Garip değil, 1960’lardan itibaren ortaya çıkan bu "Başıbozuklar" (terör) hareketlerinin tümü, Süleyman Demirel onaylıdır. Hepsi de devletle bir bütündür. Sonra gelenler, bunları hazır bulup kullandılar.

MHP kabuğunun altında, gizli ve onun maşası olan "Ülkü Ocakları", 1961 Anayasası ile ortaya çıkan göreceli "özgürlük" ortamına tepkidir.

Şöyle ki: Mehmet Ali Aybar liderliğindeki TİP, o tarihlerde ülkeyi sarsan, alışılmadık yeni bir sesti. TİP Milletvekili ve Akşam gazetesinin yazarı Çetin Altan’ın günlük yazıları her sabah "özgürlük dersleri" niyetine okunuyordu. Seçimler arifesinde, Antepli bir köylü olan Hamdoş TİP adına yaptığı radyo konuşmasında, (henüz Tv yoktu) "marabalar, işçiler, köylüler, yarıcılar" diye sesleniyordu.

Türk’ün duyması tehlikeli bir kavram olan "sosyal adalet" sözü yankılanıyordu meydanlarda. TİP’li Üniversite öğrencileri, Anayasanın verdiği haklar kullanarak, Ankara‘nın Kızılay meydanında "sosyal adalet"in ne olduğunu anlatan "Dönüşüm" dergisini satıyorlardı.

Ve, bu manzara karşısında, şehir şehir dolaşıp "ülke bu Anayasa ile yönetilemez" diye haykıran Demirel’in başından aşağıya kaynar sular dökülüyordu. Ama anayasanın verdiği izin karşısında eli, kolu bağlanıyor, polisi öne süremiyordu.

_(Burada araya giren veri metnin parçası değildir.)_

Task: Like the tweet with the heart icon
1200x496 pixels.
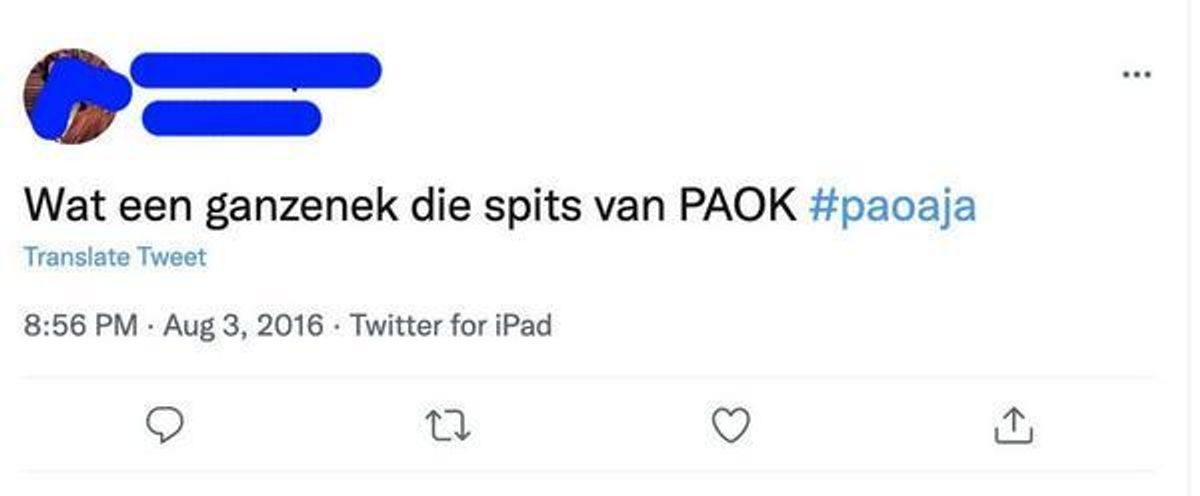Action: (731, 426)
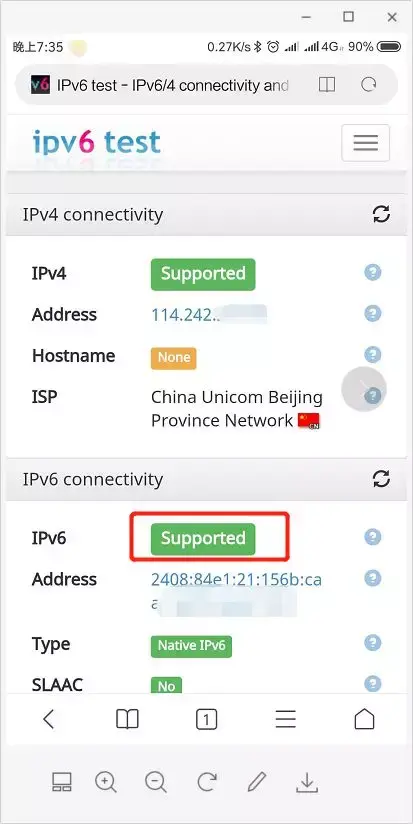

AP genel merkezi, çaresizliğin çaresi olarak, organize ettiği işsiz ve mesleksiz sopalı gençleri dönüşümcülerin üstüne sürdü. Ama caydırıcı olamadılar. İşçiler, öğretmenler, memurlar da örgütlenip sokağa çıkıyorlardı.

İşte bu aşamada, 27 Mayıs darbesinin spikeri, NATO’dan Kontrgerilla eğitimli, ırkçılıktan sanık MHP Genel Başkanı, Kıbrıs göçmeni Alparslan Türkeş, "vaziyetten görev" çıkardı. Ülkü Ocaklarını kurup işsiz gençleri ve toparlayabildiği öğrencileri çatısı altında topladı.

Bir süre sonra TİP’lilere karşı taşlı, sopalı saldırılar başladı. Öğrenci hareketlerine müdahale ettiler.

Daha etkin rol oynamaları için bu gençleri 1969 yılında İzmir Gümüldür’de, kampa alıp silahlı komando eğitiminden geçirdiler.

Ankara’da düzelenen "kaz adamlı" gösteri yürüyüşünden sonra, MHP komandoları, Ankara Dil-Tarih ve Coğrafya fakültesi öğrencilerine karşı ilk silahı patlattılar.

İstanbul’da, sonra Erbakan’ın Kültür Bakanı, Erdoğan’ın Parlamento başkanı olacak İsmail Kahraman’ın organize ettiği dincilerle ortaklaşa, "Kanlı Pazar"ı organize ettiler. Orada, polisin gözü önünde iki cinayet işlediler. Cinayetler, "failler meçhul" kaldı.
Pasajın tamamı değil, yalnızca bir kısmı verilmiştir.